Lifestyle habits not a factor in length of time to conceive among fertile women, UB study finds

June 21, 2000

BUFFALO, N.Y. -- Resolved infertility, defined as conceiving a child only after a year or more of trying, can bring anxiety and emotional pain to a couple wishing to be parents, and can cause them to wonder if they are to blame.

However, University at Buffalo researchers have found that a woman's biology -- specifically age at first menstruation and at first live birth -- were the major predictors of resolved fertility, not lifestyle habits she or her partner may have adopted.

The results were presented at the annual meeting of the Society for Epidemiologic Research, held last week in Seattle.

"The message from this study is that we need to reassess how we view fertility as a whole," said Danelle T. Lobdell, doctoral student in the Department of Social and Preventive Medicine in the UB School of Medicine and Biomedical Sciences and lead author on the study.

"When we assume a certain group of women is fertile, we need to understand that fertility is experienced in different ways and that biological determinants are important in predicting fertility-related impairments."

Interested in learning what factors influence this failure of some fertile women to conceive promptly, Lobdell and colleagues studied the fertility histories of a group of women who underwent tubal sterilization in Western New York after completing their families.

The study involved 126 women who reported taking more than 12 months to conceive their first pregnancies that ended in a live birth, and 252 women who conceived within 12 months who served as controls.

The women were part of a study cohort of 3,303 women aged 17-44 years who underwent tubal sterilization in Western New York and were part of a larger multicenter national study of the health effects of tubal ligation.

Overall, 18 percent of the fertile women among this group were estimated to have had resolved infertility.
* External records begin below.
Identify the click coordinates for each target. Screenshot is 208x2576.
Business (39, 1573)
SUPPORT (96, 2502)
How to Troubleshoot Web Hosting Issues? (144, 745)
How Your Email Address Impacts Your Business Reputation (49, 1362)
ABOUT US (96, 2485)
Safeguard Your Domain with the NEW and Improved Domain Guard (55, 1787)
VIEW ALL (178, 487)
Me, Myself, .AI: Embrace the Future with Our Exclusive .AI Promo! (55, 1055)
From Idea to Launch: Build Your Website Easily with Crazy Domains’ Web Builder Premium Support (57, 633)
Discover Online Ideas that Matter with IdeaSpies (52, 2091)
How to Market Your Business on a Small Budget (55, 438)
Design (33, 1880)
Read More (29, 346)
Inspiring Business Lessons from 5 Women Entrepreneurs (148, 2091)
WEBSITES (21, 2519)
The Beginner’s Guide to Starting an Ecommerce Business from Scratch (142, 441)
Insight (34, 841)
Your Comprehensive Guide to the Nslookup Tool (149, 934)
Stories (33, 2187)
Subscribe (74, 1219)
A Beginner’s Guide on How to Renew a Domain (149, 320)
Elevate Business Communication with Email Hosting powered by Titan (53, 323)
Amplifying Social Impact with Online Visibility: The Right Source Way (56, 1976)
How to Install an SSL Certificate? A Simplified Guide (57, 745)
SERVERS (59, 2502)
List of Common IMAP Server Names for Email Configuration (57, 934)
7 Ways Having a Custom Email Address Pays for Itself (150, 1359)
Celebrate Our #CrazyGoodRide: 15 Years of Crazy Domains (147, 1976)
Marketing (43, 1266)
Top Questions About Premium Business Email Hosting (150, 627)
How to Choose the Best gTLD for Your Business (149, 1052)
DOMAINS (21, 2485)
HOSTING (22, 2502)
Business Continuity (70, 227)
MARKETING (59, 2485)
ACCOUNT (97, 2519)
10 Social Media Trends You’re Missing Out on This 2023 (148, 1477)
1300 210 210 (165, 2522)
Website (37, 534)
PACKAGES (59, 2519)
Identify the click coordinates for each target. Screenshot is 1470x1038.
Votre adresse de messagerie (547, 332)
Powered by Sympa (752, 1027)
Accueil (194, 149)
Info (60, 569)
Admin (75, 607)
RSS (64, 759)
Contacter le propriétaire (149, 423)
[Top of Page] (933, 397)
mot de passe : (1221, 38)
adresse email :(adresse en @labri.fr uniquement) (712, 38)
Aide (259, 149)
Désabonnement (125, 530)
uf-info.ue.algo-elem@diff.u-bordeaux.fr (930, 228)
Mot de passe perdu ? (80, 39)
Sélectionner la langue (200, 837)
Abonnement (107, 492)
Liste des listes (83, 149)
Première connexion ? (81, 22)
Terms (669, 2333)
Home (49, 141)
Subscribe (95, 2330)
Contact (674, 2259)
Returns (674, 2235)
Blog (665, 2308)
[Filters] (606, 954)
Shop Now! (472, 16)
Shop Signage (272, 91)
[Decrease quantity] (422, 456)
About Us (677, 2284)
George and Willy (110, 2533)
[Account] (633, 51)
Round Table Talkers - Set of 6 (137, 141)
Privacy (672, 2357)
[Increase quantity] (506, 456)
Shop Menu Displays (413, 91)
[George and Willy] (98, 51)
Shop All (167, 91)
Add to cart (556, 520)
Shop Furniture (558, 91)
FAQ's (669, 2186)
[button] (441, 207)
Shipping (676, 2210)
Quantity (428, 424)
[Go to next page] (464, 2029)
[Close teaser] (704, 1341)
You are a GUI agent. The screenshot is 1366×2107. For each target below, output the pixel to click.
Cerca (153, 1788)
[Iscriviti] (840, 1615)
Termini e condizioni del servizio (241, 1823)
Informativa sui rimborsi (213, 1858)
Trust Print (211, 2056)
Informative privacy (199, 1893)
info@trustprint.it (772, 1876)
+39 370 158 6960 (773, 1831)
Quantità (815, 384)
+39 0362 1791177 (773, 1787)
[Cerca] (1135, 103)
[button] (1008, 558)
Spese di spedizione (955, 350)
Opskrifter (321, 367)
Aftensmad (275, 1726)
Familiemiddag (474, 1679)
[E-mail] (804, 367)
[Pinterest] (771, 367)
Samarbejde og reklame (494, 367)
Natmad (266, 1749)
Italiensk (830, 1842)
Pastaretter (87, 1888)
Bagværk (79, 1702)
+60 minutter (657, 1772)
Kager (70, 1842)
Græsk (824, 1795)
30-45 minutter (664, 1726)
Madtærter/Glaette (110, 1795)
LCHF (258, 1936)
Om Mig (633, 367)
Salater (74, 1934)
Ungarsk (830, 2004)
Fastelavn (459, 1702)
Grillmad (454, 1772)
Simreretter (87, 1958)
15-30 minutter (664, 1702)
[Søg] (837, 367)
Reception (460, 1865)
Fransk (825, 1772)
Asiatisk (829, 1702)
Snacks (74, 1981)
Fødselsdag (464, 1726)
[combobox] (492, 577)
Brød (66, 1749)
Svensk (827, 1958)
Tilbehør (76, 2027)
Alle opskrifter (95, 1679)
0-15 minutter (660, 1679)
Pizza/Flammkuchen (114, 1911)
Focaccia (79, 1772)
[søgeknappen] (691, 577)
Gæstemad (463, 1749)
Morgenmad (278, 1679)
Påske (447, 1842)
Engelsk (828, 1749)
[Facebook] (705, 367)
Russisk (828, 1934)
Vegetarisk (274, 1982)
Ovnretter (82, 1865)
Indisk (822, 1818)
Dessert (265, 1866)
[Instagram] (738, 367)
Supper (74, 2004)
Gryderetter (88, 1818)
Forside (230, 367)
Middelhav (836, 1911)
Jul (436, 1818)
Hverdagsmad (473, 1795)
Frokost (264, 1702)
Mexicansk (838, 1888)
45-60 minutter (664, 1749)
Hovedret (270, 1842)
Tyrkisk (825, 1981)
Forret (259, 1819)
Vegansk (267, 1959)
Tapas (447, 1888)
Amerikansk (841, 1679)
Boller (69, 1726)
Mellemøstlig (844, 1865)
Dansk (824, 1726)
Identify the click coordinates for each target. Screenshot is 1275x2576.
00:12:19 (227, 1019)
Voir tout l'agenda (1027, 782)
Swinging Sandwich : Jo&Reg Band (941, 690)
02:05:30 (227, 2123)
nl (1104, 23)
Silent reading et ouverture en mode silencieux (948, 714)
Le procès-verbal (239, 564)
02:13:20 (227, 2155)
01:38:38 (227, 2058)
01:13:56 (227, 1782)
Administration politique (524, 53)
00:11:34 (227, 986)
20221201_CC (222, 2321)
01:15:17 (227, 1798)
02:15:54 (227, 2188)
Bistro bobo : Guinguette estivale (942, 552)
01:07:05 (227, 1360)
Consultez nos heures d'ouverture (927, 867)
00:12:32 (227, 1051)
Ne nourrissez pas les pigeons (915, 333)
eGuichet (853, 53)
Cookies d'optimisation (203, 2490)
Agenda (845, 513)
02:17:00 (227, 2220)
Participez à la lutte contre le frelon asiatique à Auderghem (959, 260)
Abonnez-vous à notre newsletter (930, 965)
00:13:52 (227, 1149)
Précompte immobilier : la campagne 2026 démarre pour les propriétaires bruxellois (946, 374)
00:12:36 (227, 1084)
Using data collected through a follow-up questionnaire, Lobdell assessed the relationship of several lifestyle and biological factors to the time it took to conceive.

None of the lifestyle variables studied -- cigarette smoking, alcohol consumption, coffee consumption or regular exercise -- had any effect on the prevalence of fertility-related impairments, the analysis showed.

However, women who were older than 30 at the time of their first live birth were three times more likely to take longer than a year to conceive. Those who began menstruating before they were 11.5 years old were nearly twice as likely to have delayed conception.
-end-
Also involved in this research were Chao-Ju Chen, doctoral student, and Germaine M. Buck, Ph.D., associate professor, both in the UB Department of Social and Preventive Medicine.